PROVIDED INFORMATION:
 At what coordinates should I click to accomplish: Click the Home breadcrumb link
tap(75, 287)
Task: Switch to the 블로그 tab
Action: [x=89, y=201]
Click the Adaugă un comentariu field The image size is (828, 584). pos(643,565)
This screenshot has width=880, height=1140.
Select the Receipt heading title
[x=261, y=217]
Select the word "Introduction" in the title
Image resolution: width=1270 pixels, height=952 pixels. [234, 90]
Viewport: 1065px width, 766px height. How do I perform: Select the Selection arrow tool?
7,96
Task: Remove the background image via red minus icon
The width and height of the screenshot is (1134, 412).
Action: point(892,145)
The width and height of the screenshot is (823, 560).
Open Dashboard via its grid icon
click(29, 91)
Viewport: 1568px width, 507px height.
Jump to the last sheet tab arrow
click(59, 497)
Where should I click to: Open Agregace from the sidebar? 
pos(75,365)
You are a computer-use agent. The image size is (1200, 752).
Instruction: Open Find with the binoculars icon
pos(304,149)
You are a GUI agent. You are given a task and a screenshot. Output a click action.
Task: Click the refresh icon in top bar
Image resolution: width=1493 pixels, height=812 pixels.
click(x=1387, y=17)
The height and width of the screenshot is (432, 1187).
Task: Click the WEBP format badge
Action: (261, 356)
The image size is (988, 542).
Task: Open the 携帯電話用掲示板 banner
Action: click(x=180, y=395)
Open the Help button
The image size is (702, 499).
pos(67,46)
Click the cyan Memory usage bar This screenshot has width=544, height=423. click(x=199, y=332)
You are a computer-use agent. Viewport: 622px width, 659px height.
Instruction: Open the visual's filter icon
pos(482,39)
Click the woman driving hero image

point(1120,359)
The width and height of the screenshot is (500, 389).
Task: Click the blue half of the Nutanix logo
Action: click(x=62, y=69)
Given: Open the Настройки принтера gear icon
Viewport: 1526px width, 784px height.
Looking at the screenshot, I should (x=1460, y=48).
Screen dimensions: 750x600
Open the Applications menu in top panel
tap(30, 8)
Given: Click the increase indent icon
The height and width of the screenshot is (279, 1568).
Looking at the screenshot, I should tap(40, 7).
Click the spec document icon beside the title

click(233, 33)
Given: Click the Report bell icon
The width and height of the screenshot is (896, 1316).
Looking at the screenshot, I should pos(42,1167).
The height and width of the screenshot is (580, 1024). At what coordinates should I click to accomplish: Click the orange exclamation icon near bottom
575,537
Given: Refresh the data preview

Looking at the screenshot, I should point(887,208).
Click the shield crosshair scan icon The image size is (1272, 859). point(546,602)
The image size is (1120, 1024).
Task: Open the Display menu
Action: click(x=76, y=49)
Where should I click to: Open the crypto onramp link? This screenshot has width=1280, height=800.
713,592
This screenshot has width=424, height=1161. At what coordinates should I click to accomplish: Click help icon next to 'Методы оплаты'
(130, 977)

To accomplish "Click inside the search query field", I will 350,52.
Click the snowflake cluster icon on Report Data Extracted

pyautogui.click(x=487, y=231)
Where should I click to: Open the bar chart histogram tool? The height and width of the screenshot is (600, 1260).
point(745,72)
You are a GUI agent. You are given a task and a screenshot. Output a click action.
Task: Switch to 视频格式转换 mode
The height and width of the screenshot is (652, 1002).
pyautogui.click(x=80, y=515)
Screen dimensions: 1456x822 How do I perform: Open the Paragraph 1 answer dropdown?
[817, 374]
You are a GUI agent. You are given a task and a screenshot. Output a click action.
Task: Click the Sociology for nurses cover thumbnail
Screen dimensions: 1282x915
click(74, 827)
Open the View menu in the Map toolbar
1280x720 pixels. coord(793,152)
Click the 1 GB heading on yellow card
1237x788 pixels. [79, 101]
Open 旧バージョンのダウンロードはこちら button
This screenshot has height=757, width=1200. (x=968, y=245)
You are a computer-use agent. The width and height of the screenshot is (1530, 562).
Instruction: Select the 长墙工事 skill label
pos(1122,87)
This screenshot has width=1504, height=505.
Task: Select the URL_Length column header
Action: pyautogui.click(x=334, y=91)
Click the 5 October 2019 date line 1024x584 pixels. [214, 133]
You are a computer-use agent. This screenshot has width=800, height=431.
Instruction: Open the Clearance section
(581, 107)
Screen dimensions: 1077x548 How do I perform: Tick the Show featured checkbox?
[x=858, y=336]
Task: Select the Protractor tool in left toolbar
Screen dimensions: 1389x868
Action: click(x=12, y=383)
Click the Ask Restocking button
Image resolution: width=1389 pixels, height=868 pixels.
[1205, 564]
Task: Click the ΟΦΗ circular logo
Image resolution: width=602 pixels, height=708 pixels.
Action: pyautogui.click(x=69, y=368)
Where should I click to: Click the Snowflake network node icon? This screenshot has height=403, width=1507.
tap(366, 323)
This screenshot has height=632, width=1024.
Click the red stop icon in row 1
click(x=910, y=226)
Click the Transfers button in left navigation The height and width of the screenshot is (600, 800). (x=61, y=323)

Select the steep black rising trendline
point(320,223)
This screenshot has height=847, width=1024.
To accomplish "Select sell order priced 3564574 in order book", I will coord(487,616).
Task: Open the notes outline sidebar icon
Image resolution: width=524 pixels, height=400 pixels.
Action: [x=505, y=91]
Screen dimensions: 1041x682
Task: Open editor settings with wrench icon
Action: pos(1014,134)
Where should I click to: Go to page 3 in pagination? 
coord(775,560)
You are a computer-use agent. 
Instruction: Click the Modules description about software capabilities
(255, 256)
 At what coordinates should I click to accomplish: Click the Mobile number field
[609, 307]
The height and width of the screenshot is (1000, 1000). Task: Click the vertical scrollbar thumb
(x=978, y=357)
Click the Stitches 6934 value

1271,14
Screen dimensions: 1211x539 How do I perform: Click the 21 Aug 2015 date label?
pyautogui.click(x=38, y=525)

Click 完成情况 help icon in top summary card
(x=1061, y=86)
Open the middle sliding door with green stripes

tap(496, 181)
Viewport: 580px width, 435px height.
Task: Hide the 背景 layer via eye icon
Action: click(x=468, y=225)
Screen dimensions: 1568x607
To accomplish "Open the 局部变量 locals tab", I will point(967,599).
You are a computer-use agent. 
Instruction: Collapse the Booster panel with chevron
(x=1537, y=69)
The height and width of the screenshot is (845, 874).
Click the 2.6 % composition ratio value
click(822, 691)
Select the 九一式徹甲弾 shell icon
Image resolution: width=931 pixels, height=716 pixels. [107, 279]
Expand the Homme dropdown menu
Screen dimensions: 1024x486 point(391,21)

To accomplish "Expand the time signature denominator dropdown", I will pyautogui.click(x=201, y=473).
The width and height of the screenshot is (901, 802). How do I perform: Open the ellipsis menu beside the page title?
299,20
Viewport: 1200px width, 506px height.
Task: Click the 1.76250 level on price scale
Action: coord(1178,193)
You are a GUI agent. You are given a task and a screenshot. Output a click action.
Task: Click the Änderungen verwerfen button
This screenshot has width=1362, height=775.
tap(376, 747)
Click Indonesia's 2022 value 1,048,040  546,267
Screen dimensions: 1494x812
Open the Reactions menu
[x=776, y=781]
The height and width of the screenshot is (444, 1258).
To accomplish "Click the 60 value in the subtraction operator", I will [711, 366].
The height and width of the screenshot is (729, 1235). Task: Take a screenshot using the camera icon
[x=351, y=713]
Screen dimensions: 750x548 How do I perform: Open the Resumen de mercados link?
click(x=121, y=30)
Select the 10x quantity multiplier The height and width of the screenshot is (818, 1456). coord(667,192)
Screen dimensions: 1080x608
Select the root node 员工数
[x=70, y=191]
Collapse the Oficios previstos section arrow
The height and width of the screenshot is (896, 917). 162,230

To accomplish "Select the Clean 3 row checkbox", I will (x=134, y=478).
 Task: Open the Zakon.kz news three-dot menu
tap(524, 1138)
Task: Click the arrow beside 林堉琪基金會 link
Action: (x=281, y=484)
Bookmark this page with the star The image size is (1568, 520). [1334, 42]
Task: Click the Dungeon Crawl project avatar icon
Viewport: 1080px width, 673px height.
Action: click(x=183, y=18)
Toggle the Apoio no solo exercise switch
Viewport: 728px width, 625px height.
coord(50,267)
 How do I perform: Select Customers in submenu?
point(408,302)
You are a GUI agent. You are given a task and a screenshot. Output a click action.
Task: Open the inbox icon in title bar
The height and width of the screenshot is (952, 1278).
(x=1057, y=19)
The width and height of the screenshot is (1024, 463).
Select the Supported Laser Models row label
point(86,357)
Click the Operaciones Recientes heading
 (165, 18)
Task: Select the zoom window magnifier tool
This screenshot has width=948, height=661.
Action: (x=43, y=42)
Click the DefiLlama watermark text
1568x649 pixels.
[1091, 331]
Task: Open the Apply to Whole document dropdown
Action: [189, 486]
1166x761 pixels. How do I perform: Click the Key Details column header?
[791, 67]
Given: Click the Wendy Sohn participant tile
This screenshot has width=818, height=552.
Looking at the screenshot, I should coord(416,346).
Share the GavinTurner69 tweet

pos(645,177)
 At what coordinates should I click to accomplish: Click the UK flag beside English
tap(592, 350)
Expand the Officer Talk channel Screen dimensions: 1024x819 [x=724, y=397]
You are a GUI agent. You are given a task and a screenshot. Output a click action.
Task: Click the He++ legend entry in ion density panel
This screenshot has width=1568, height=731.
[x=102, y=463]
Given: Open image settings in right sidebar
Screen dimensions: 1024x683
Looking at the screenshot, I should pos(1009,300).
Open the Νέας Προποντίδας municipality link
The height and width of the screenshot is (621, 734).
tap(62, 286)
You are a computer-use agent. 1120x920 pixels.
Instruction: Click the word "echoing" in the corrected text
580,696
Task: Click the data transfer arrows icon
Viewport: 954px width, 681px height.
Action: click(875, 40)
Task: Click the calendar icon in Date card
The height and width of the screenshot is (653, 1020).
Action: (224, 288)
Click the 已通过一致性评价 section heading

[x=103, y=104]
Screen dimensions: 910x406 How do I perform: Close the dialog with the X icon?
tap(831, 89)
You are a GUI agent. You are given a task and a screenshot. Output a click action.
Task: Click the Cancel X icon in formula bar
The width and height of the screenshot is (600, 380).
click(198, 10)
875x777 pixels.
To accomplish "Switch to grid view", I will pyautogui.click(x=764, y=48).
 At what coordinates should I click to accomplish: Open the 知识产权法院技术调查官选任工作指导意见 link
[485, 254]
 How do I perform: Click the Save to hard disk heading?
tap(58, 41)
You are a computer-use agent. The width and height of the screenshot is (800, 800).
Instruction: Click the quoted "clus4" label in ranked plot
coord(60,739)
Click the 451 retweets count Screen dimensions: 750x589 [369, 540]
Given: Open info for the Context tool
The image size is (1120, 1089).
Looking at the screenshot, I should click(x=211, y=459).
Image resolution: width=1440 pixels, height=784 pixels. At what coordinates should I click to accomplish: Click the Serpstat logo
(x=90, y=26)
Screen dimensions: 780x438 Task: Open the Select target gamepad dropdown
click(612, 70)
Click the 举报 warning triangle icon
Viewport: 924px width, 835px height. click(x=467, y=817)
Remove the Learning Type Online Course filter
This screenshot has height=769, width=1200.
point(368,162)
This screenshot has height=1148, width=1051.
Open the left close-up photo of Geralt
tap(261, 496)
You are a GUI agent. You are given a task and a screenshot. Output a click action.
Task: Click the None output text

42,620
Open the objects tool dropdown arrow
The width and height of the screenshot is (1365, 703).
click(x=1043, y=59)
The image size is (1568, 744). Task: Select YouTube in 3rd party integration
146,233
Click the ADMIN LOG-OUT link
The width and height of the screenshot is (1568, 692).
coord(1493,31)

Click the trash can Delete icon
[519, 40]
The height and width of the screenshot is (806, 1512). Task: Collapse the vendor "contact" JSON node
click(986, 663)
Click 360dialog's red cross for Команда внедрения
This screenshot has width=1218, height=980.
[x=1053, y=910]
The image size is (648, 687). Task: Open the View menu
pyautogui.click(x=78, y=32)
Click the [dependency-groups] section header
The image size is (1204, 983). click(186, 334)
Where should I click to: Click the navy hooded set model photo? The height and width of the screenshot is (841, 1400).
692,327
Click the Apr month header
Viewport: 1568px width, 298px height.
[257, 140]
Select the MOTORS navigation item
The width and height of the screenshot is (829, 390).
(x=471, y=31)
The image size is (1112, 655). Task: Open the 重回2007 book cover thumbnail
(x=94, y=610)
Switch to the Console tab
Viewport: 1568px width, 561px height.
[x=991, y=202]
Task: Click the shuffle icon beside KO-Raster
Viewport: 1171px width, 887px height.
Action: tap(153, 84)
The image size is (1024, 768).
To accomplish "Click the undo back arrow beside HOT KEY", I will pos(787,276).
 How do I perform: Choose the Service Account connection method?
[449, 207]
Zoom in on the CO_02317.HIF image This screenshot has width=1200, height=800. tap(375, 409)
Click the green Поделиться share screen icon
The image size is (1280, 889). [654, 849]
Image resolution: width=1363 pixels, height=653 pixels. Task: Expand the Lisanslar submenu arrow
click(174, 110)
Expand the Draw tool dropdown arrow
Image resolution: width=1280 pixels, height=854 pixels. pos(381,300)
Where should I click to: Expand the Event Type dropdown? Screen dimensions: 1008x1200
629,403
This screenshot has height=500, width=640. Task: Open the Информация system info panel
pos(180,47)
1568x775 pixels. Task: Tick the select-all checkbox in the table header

ABOUT THIS EXERCISE: Begin at the top of the records above and quote each line exactly, ending with the line that contains "Given: Open the Настройки принтера gear icon".

REPLY TO THE TASK:
 At what coordinates should I click to accomplish: Click the Home breadcrumb link
tap(75, 287)
Task: Switch to the 블로그 tab
Action: [x=89, y=201]
Click the Adaugă un comentariu field The image size is (828, 584). pos(643,565)
This screenshot has width=880, height=1140.
Select the Receipt heading title
[x=261, y=217]
Select the word "Introduction" in the title
Image resolution: width=1270 pixels, height=952 pixels. [234, 90]
Viewport: 1065px width, 766px height. How do I perform: Select the Selection arrow tool?
7,96
Task: Remove the background image via red minus icon
The width and height of the screenshot is (1134, 412).
Action: point(892,145)
The width and height of the screenshot is (823, 560).
Open Dashboard via its grid icon
click(29, 91)
Viewport: 1568px width, 507px height.
Jump to the last sheet tab arrow
click(59, 497)
Where should I click to: Open Agregace from the sidebar? 
pos(75,365)
You are a computer-use agent. The image size is (1200, 752).
Instruction: Open Find with the binoculars icon
pos(304,149)
You are a GUI agent. You are given a task and a screenshot. Output a click action.
Task: Click the refresh icon in top bar
Image resolution: width=1493 pixels, height=812 pixels.
click(x=1387, y=17)
The height and width of the screenshot is (432, 1187).
Task: Click the WEBP format badge
Action: (261, 356)
The image size is (988, 542).
Task: Open the 携帯電話用掲示板 banner
Action: click(x=180, y=395)
Open the Help button
The image size is (702, 499).
pos(67,46)
Click the cyan Memory usage bar This screenshot has width=544, height=423. click(x=199, y=332)
You are a computer-use agent. Viewport: 622px width, 659px height.
Instruction: Open the visual's filter icon
pos(482,39)
Click the woman driving hero image

point(1120,359)
The width and height of the screenshot is (500, 389).
Task: Click the blue half of the Nutanix logo
Action: click(x=62, y=69)
Given: Open the Настройки принтера gear icon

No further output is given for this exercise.